What makes the site unique and entertaining is the fact that anyone can submit a car, and it can be—but doesn’t necessarily have to be—for sale. The editorial team vets each submission to determine if it has a certain level of baseline credibility, and at that point, it goes up on the site where users and the Best One on the Planet Jury weigh in. The Jury is made up of well-known concours judges, restorers, collectors, and automotive journalists. They weigh in on the submissions, and the consensus opinion determines whether a car will be deemed the Best One on the Planet. Chief Judge Dave Kinney (creator of the Hagerty Price Guide) has the god-like power to overrule the consensus when he sees fit. Occasionally, guest judges like Motor Trend’s Jonny Lieberman will pop in with their own personal submissions.
Unlike other sites where you don’t know who the real experts are, here you do, and users get to interact with them, agreeing, disagreeing and calling them out and challenging them. Best One on the Planet winners reign until a better one is found, and incidentally, there are numerous calls-to-action on the site for users to challenge the status quo. This is where that competitive aspect of car collecting comes in.

“The sweet spot of the site isn’t found in splitting hairs between one perfectly restored Ferrari Dino or the other—the super-fine details that elevate one high-dollar restoration above the aren’t necessarily found in a series of detailed photos—but we can darn sure tell if we’re looking at the best Isuzu Impulse on the planet. In point of fact, we have, and it’s amazing ,” says Lewis. He also said that the site isn’t fixated on cars with freakishly low miles: “Pickled cars don’t really interest us, the usual suspects like ’78 Pace Car Corvettes and ’76 Eldorado convertibles are pretty easy to find with delivery miles, and one of these cars is pretty much like the next.” Far more interesting are cars like the 39,000-mile 1980 Toyota Celica GT Liftback recently auctioned on Hagerty Marketplace.
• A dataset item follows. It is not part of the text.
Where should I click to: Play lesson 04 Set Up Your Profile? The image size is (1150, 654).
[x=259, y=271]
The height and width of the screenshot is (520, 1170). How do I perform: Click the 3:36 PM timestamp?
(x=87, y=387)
The Best One on the Planet judges found the car in its unique U.S. Grand Prix livery to be utterly captivating and shockingly well-preserved. It currently reigns as the best 1980 Celica on planet Earth.
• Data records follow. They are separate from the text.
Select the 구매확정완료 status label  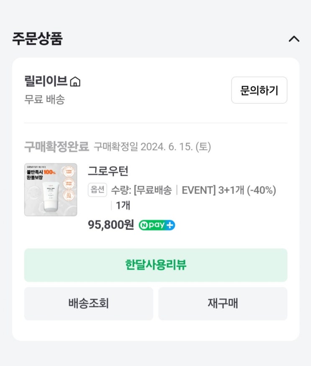tap(57, 147)
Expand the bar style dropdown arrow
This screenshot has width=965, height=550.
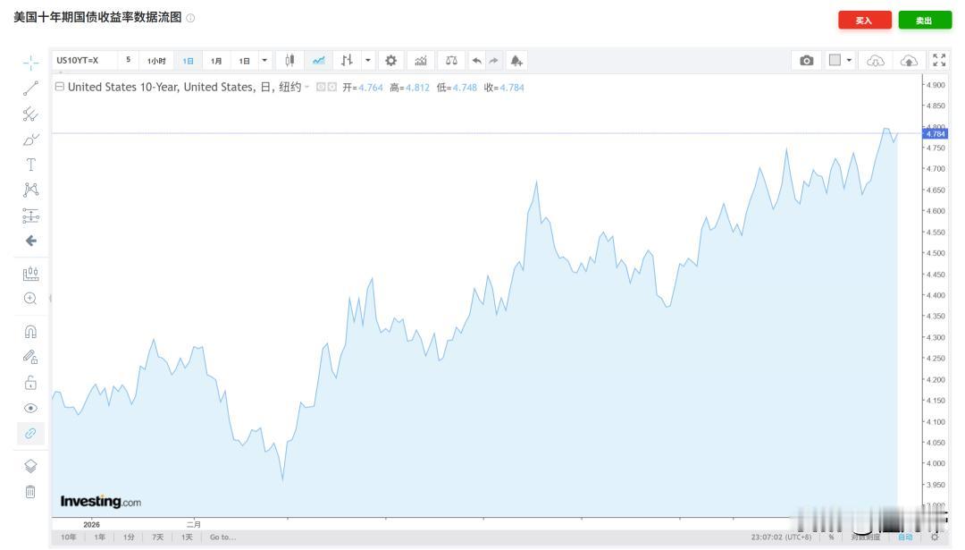tap(368, 60)
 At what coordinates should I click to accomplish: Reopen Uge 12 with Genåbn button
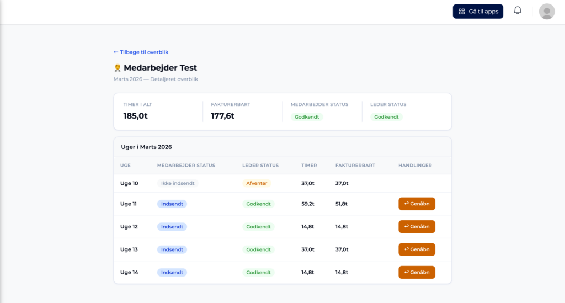pos(417,227)
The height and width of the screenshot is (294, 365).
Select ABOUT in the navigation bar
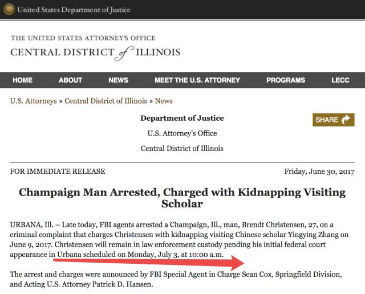point(71,80)
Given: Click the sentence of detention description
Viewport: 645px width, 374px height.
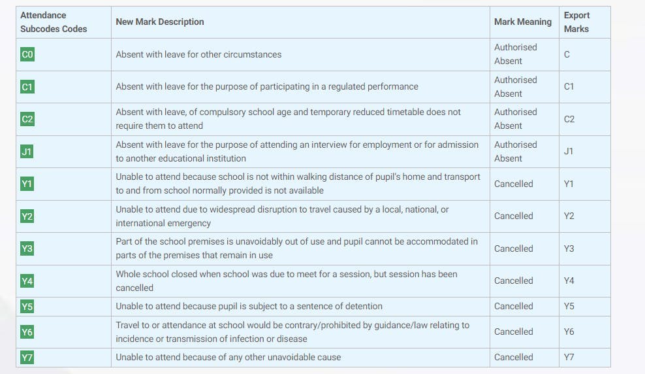Looking at the screenshot, I should point(249,306).
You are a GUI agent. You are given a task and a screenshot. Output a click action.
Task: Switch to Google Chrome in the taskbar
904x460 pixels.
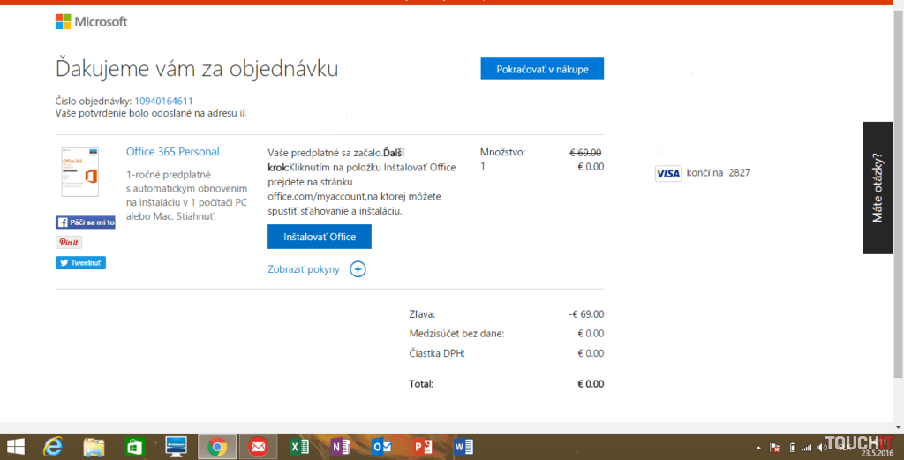coord(216,447)
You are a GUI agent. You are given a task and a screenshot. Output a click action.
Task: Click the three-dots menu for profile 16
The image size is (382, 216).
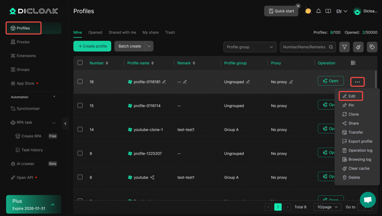click(357, 82)
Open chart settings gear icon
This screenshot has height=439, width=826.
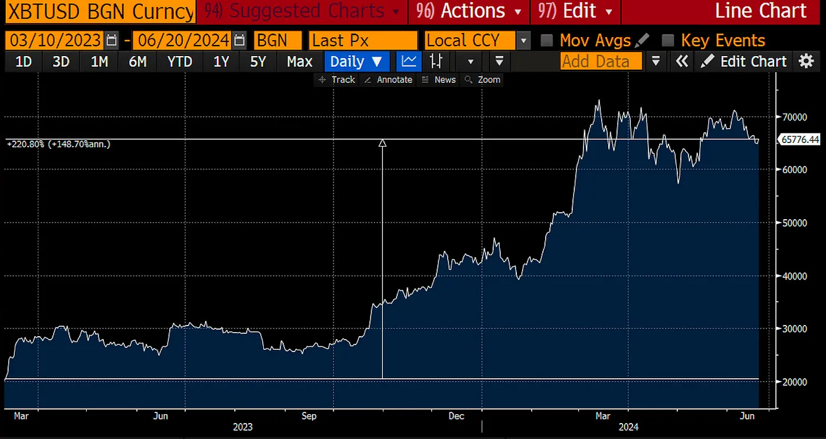[x=806, y=61]

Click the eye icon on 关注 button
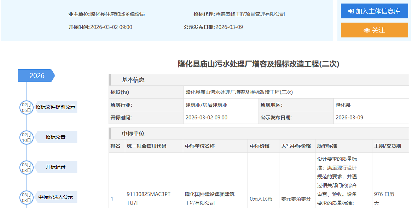point(367,30)
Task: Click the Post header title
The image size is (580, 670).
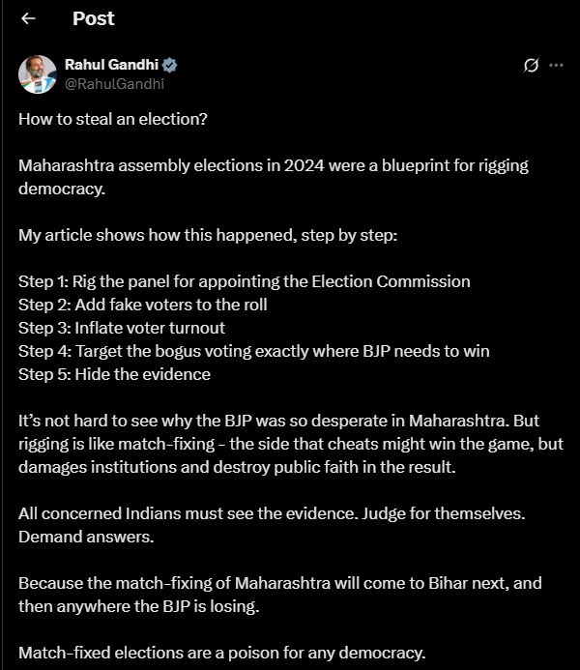Action: 94,18
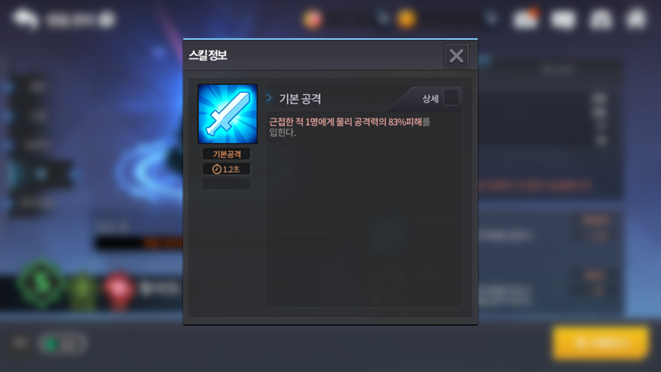This screenshot has height=372, width=661.
Task: Click the 1.2초 cooldown clock badge
Action: point(227,169)
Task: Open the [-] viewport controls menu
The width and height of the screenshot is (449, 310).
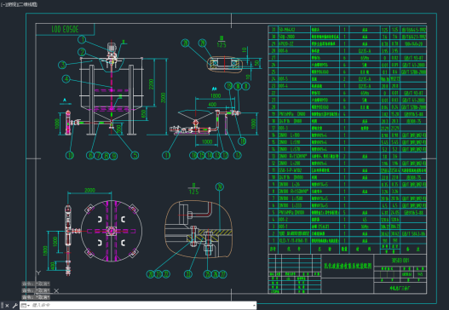Action: 3,4
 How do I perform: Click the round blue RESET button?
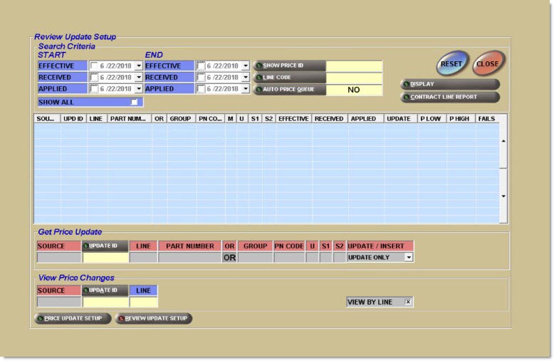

At the moment, Best One on the Planet is content to build an audience in the collector car space, but the plan is to quickly move into other car-adjacent interests like motorcycles, watches, and guitars. Eventually, the founders see the site as something that can dive into virtually any niche and become a less opaque, and more accessible/retail-facing version of The Michelin Guide or JD Power, creating expert juries for nearly anything. As Franklin Roosevelt was fond of saying, “There are as many opinions as there are experts.” Indeed there are.
The post New Website Highlights the Best Examples of Relatable Cars appeared first on Hagerty Media .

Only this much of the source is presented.